====== RECORDS ======
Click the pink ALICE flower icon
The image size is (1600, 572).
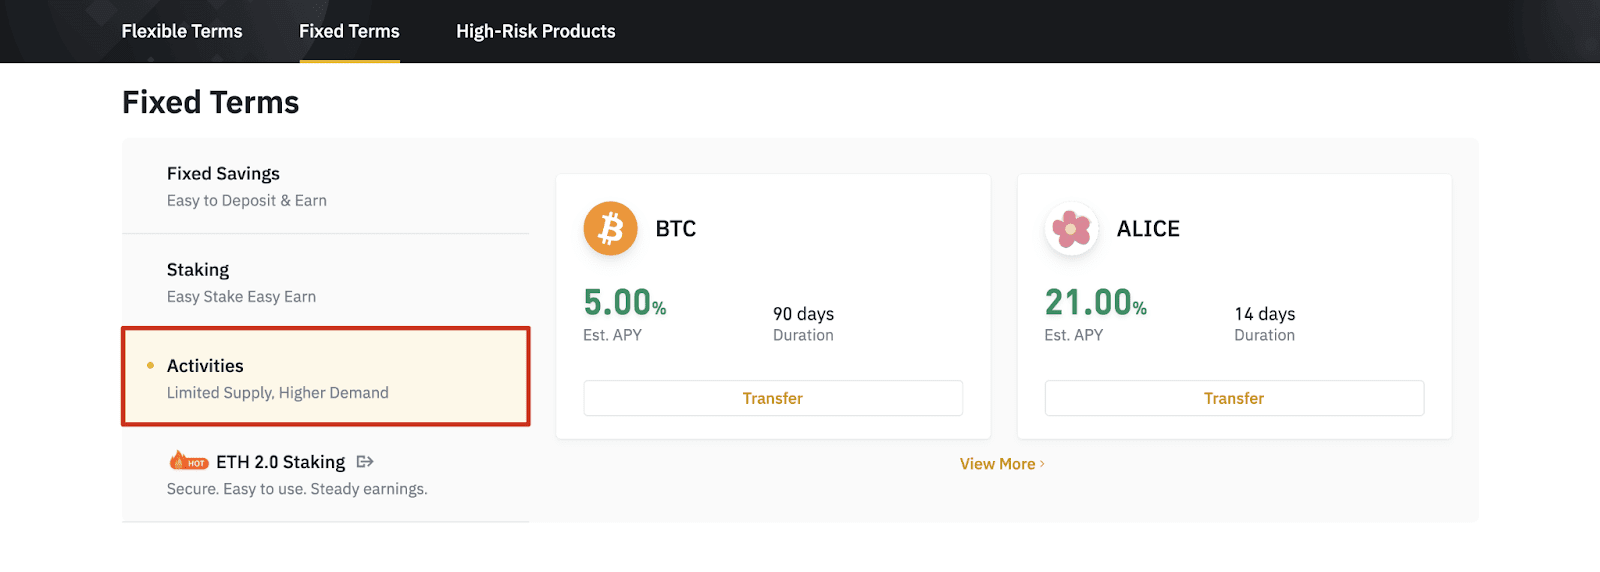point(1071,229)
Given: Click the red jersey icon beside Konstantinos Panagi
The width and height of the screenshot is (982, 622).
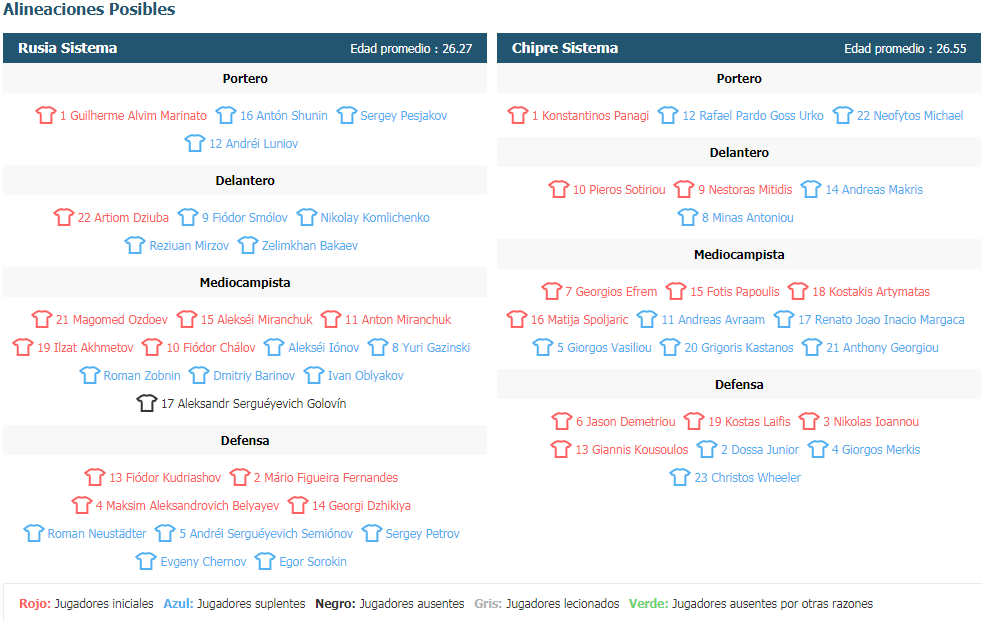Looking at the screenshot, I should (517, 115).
======
--- REQUIRED WORK ---
You need to copy every entry exactly, taking out only the pictures.

--- ANSWER ---
Click the pink ALICE flower icon
The image size is (1600, 572).
point(1071,229)
Given: Click the red jersey icon beside Konstantinos Panagi
The width and height of the screenshot is (982, 622).
Looking at the screenshot, I should (517, 115).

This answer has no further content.